◆ QUESITO SCRITTO A
Nel brano sugli affreschi mitologici, che cosa tiene Ermes nella mano sinistra?
◆ QUESITO SCRITTO B
Estenda il brano sugli affreschi mitologici, riprendendo subito dopo la sua ultima frase.

Il tema dell’intimità tra Marte e Venere è molto noto nella
mitologia classica greca e romana, e sviluppato anche nelle pitture pompeiane
e più anticamente disegnato sulle anfore del VII° secolo a.C.
Fu anche un tema molto sentito dai poeti romani. Lucrezio (I° sec.
a.C.) così scrisse: “Marte, il possente sovrano signor delle guerre
tremende dalla tua eterna ferita di amore domato, si piega, oVenere ...
in te soltanto perduto “. In centro sta il trionfo di Venere, la
divinità che rappresenta la primavera. La dea dell’amore è
seduta su un carro ben lavorato. Sul carro davanti sta un cesto di frutta
e un satiro che suona la siringa: forse è lo stesso Pan, deforme
e grottesco, con due corna in testa, gli zoccoli e i piedi di capra (già
un piccolo satiro appare nell’affresco di Cerere e alcuni satiretti stanno
nell’affresco di Pomona). Dietro a Venere sta un suonatore di liuto.
In alto è Amore, raffigurato come un bellissimo fanciullo alato,
armato di arco e di frecce e sta sempre in compagnia con la dea della bellezza
e dell’amore Venere. L’affresco di destra rappresenta Ermes, romanizzato
in Mercurio; era il dio protettore dei viaggiatori, ma anche il dio della
destrezza, della furbizia e dell’abilità - non a caso è il
protettore del commercio lecito e illecito. L’affresco riferisce
l’episodio delle mandrie di Admeto: Ermes mentre era il viaggio si imbattè
in una delle mandrie che Admeto aveva affidato alla custodia di Apollo,
e riuscì a farsi seguire dalle bestie, dopo aver loro astutamente
messo i ferri dei piedi all’incontrario, per cui gli eventuali ricercatori
non ne potessero seguire le orme. Apollo, dopo la rabbia e dopo aver
fatta la pace perchè Ermes gli donò la cetra, regalò
allo stesso Ermes la verga d’oro, cioè il caduceo (dal latino caduceum
= la verga degli araldi). Ermes tiene nella sinistra il caduceo,
un bastone attorno al quale si intrecciano due serpenti: un giorno Ermes
vide due serpenti che lottavano fra loro e, per dividerli, lanciò
il suo bastone; i serpenti vi si avviticchiarono intorno; il dio raccolse
il bastone e da allora in poi volle portarlo come segno di pace.

◆ DATI FORNITI
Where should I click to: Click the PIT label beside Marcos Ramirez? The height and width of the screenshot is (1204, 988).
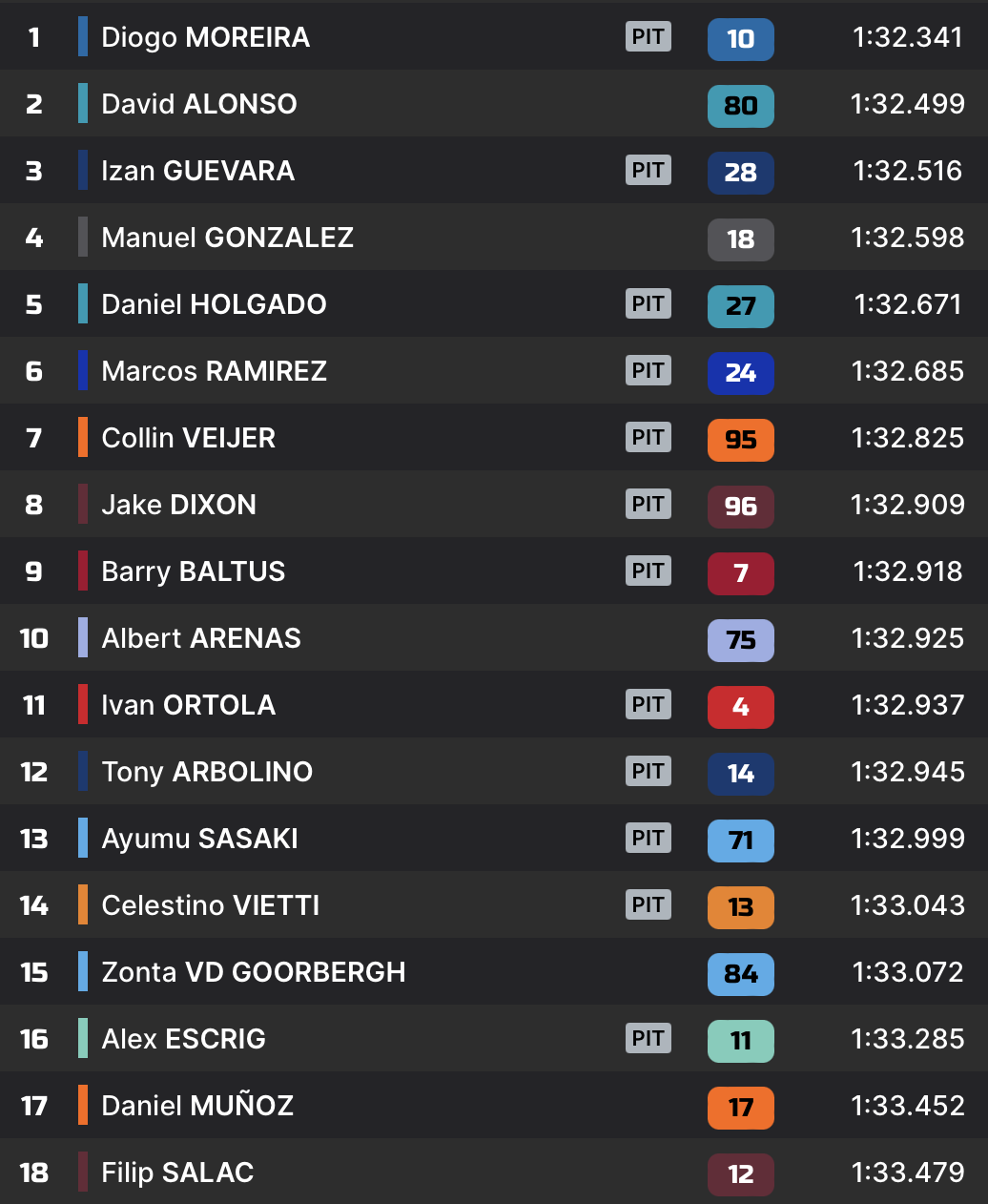648,371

◆ ESITO DELLA CONSEGNA A
Il caduceo, un bastone attorno al quale si intrecciano due serpenti.

◆ ESITO DELLA CONSEGNA B
Ermes porta in testa il caratteristico cappello a due tese, chiamato petàso,
cappello alato (le alette si vedono bene): tale cappello caratterizza il
dio dei viaggi. Sulla parete che sta a destra guardando il camino
ci si presentano tre buoni affreschi. L’affresco di centro manifesta il
trionfo di Cerere. Su un carro rustico sta seduta la dea tenendo nelle
mani le spighe dei cereali. Il carro è trainato da due cigni e guidato
da due uomini, uno che beve e l’altro che tiene alto un vassoio con la
frutta. Dietro la dea sta seduto un servetto che porta un ramo e ancor
più dietro è un satiretto che sta suonando. Cerere
è la dea della vegetazione e delle biade; è un’antichissima
divinità italica. In suo onore venivano celebrate le festa dette
Ceralia e durante le feste le si offrivano le primizie dei campi.
Nell’affresco l’uomo che beve ricorda la gioia festosa e l’uomo che alza
il vassoio con la frutta è simbolo dell’offerta delle primizie.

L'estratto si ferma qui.